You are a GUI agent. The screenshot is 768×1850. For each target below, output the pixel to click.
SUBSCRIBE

* * * * * * * * *

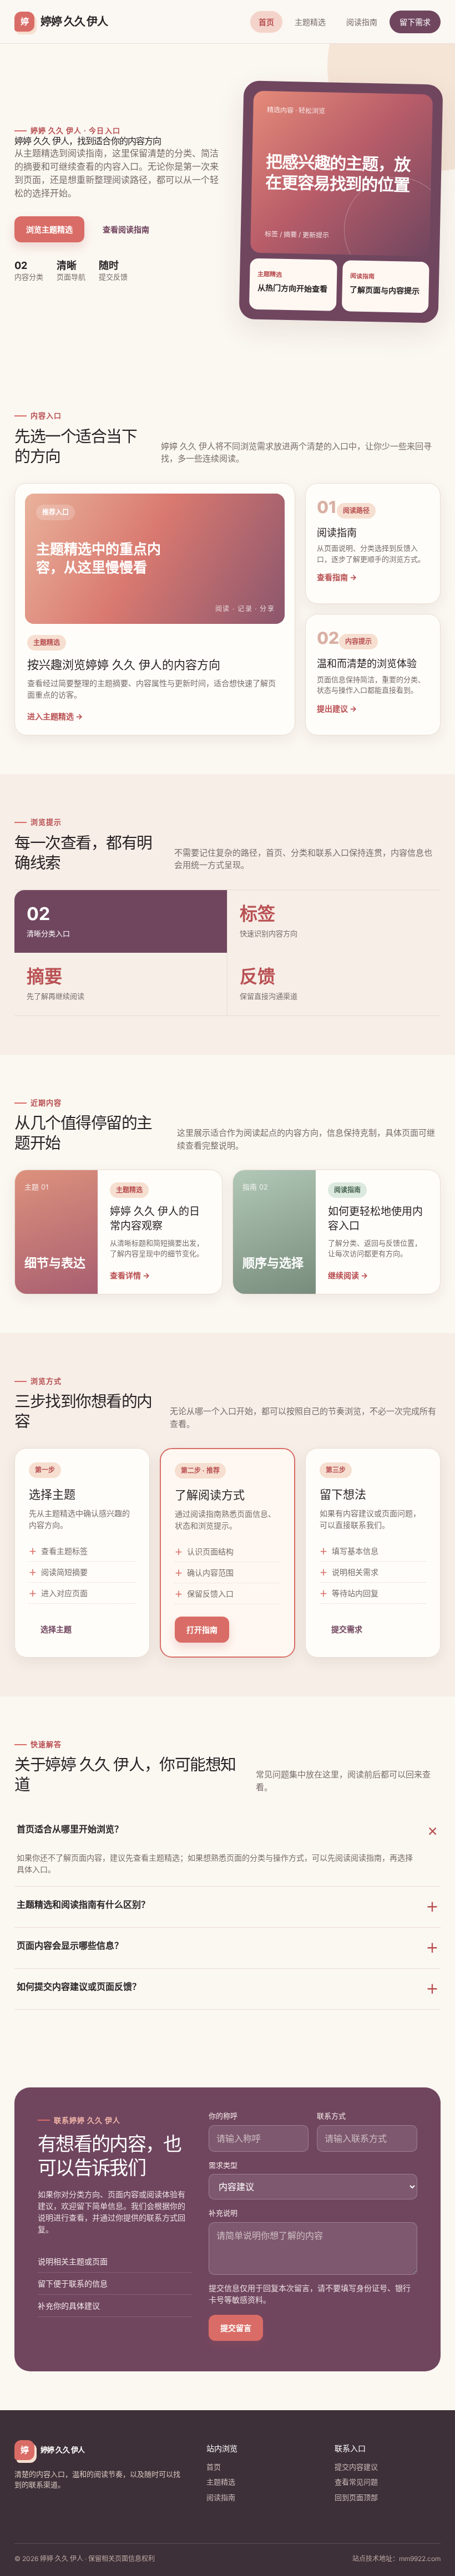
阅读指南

* * * * * * * * *

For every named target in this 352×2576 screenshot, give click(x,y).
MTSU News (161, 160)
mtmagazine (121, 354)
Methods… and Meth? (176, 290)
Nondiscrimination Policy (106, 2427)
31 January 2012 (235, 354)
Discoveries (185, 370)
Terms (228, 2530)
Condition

* * * * * * * * *

• Work item:
How many lines in the entries contain the string "click"? Give the number only.

• Solution:
2